The Nurse Residency Program is for newly graduated nurses who are hired as staff nurses here. When they are hired, it’s with the understanding that they’ll be doing the residency program for their first year. UI Hospitals and Clinics participates in the University Health Systems Consortium and the American Association of Colleges of Nursing’s new graduate nurse residency program. As one of the facilitators within this program, I have 11 new nurses in my group who work in either medical-surgical or behavioral health services. Each residency group meets monthly, for four hours per month, when we discuss their experiences in their clinical areas. We also address other topics of interest to the new graduate nurse, such as work/life balance and transitioning to the professional environment.

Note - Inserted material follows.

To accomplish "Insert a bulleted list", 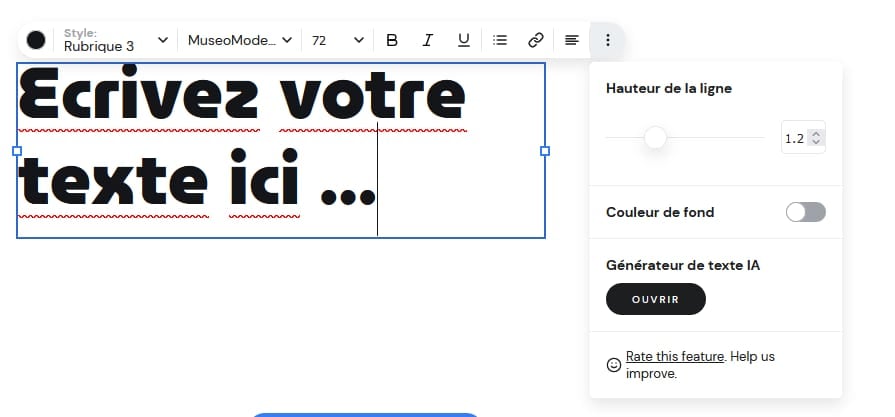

Does our being a Magnet Hospital impact the curricula for orientation and the Nurse Residency Programs?
While there’s a standard curriculum for the UHC/AACN Nurse Residency, and we follow it, we do weave in the elements of our Magnet environment that are important for new nurses at UI Hospitals and Clinics to know. We encourage our new nurses to take great pride in the fact that we are a Magnet institution. We want them to become involved, to the point they are comfortable, in the excellent opportunities available to them here because they work in a Magnet hospital. Additionally, there are nurse-sensitive indicators—things that nurses need to do to improve the quality of patient care—that Magnet uses to re-designate facilities. For example, nurses are responsible for preventing falls and making sure that interventions are in place for their patients. Another example would be preventing central line infections.
How many faculty are there in the NCEC?
We have three full-time and several part-time staff development instructors who all do a variety of things in the NCEC. We also rely a lot on our advanced-practice nurses in the clinical divisions of the nursing department to be the content experts and to help us teach.
What do you enjoy most about what you do?
I really like the diversity of people I work with. As an example, in nursing orientation, we frequently see nurses with many years of experience who have decided to come here to work. And while it doesn’t really surprise me that they would choose to come here, it does give me a great sense of pride to know that we attract experienced nurses. I also enjoy working with the recent graduates—some of whom I have taught in clinicals.
Where do you think you’d like to go with your career?
I don’t actually know. I may continue my nursing education—I’ve always believed that education is a life-long process. I’m very happy with what I do now—I especially like working part-time on the Medical Psychiatry floor and also teaching in the NCEC. In the spring I’ll start teaching clinicals with a group of eight BSN nurses.
Do you want to continue working as a staff nurse?
I think it’s a tremendous advantage to maintain my staff nurse role. When I’m in the educator mode, I think that people have a different view of me knowing that I am a staff nurse, too. In fact, my nurse residents relate to me well because I work side-by-side with some of them.
What pearls of wisdom do you have to share with your colleagues?
I do have one thing I’d like share. I think that one of the greatest things in the world is when people ask questions—think about all the great research that has begun when someone asked a question that needed an answer.
What do you enjoy doing when you’re not at work?
I have two boys who keep me busy. Owen is 4 years old and is a train fanatic. Andy is 1 ½ years old and is into anything that big brother is into. My husband, Jason, stays at home with the kids while I’m working. As a family, we like to travel out of town to see family when we have a free weekend.